One common experience of discrimination came up repeatedly in the BBC’s interviews: preferential queue jumping for non-Black customers at public and private services. “When it comes to accessing certain services, you’ll find maybe there’s a queue and you’ve got some black Zambians, you’ve got some Indians and you’ve got a few white people there,” Muleba explained. “You’ll find in certain situations the white man will come first in getting attended to. The other Zambians will be looking among each other saying: ‘Look, we have been here long before this white man came here!’”
Many observers note that it is often Black employees who provide this preferential treatment to non-Black customers in retail banks, coffee shops and retail stores. Some Zambians argue that this dynamic is not always rooted in personal prejudice: one Black citizen told the BBC that preferential treatment often tracks perceived wealth and class as much as race, with wealthy Black drivers in nice cars or with Western accents receiving the same elevated service.

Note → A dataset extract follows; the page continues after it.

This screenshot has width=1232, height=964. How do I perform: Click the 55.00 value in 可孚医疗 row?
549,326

Zambia’s government has firmly denied that any form of racism exists in the country. Government spokesperson Cornelius Mweeta says anyone who claims racism is a problem is simply trying to sensationalize the issue for attention. “I’ll challenge any citizen out there to state that racism is a problem in Zambia. If there is somebody who has said that is a problem, I think perhaps they just wanted to sensationalise. Everyone is living harmoniously,” Mweeta said.
Historian Penda agrees that racism in Zambia is almost entirely subtle, not overt, and traces its roots to cultural dynamics that predate modern independence. He argues that the deference to white people was culturally embedded long before colonial rule ended, rooted in the ancient regional legend of Luchele, a mystical white-appointed figure said to help ancestral communities found their kingdoms. When European colonialists and missionaries arrived in the late 19th century, many Zambian communities who had never seen white people before identified the newcomers as Luchele and treated them with reverence normally reserved for divine figures.
“So from my perspective, it is not a big surprise that even up to now, we have this high esteem for white people – this racial imbalance has been passed down as from history,” Penda said.
Adrian Scarlett, a white British man who has lived in Zambia for three years and is married to a Black Zambian woman, says he still struggles to comprehend how racial inequality can persist in a majority-Black African nation. Scarlett, who lives in Livingstone, says there are still exclusive private venues where Black Zambians are effectively unwelcome, forming all-white social cliques that gather for evening and weekend events.
Scarlett originally built a large social media following under the alias Bye Bye Fatman documenting his weight loss journey, but today his content, which reaches more than 520,000 followers across Facebook and TikTok, focuses heavily on exposing and discussing racial inequality in Zambia. Some of his white friends have cut ties with him over his activism, but he says the response from Black Zambians has been overwhelmingly positive.
Scarlett argues that these open conversations are long overdue, a sentiment echoed by Bwalya, who says Zambia desperately needs honest public dialogue about race. Bwalya says he is glad more people are willing to talk about the issue openly now, and he hopes the growing conversation will eventually lead to a national reckoning that revives the egalitarian, anti-racist vision of Zambia’s founding father.